For business leaders, these technologies hold tremendous potential to transform business models and create new value in an increasingly competitive world. But the proliferation of Industry 4.0 technologies also demands that organizations rethink the roles that humans and machines play. As businesses embrace automation, many are coming to realize that advanced technologies complement—rather than replace—human skills and often require human oversight.
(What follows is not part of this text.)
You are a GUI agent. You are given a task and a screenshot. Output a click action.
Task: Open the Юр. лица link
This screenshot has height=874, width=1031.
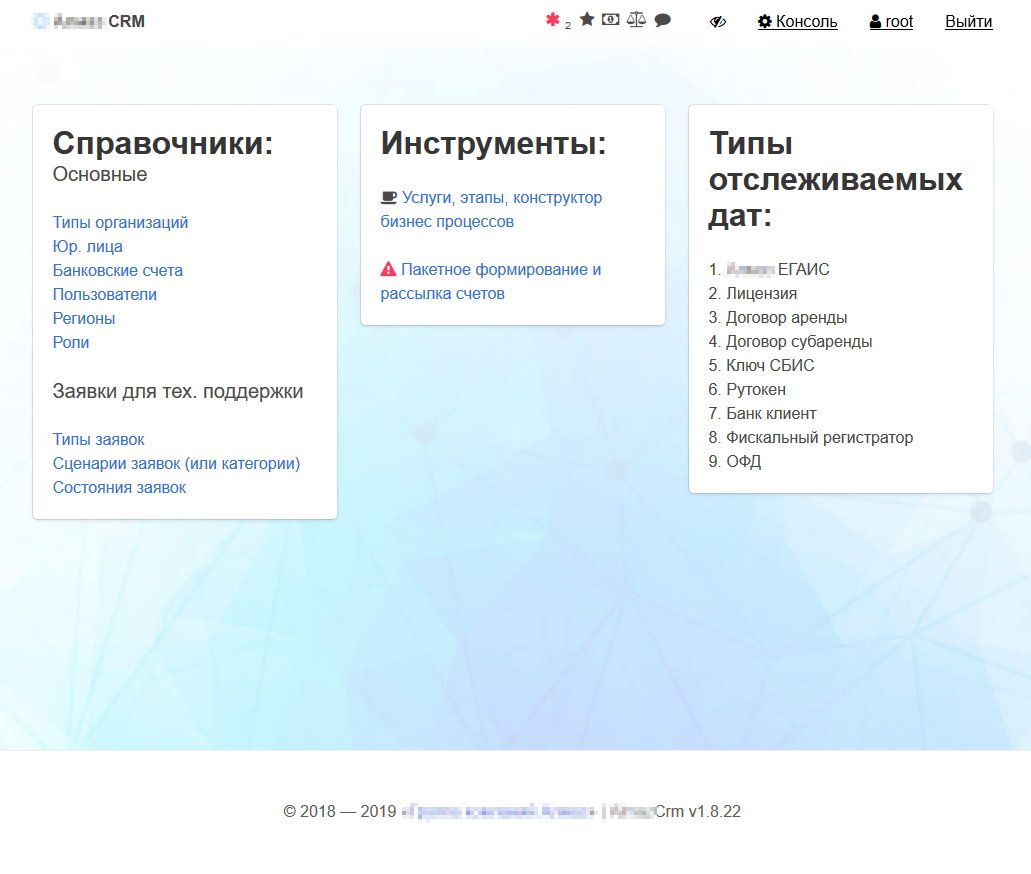[88, 246]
Indeed, with the rise of Industry 4.0, uniquely human traits like curiosity, creativity, empathy, problem-solving, and communication are more important than ever. In a continually changing landscape, workers who possess these soft skills can help their organizations adapt and compete in ways that machines can’t.
Relevance
Research suggests that while millennial workers understand this, many business leaders may not yet. Resolving this disconnect likely will be an important endeavor for organizations seeking to embrace Industry 4.0. Advanced technologies can have complex societal and ethical implications, requiring business leaders to make difficult decisions about how to use these tools responsibly.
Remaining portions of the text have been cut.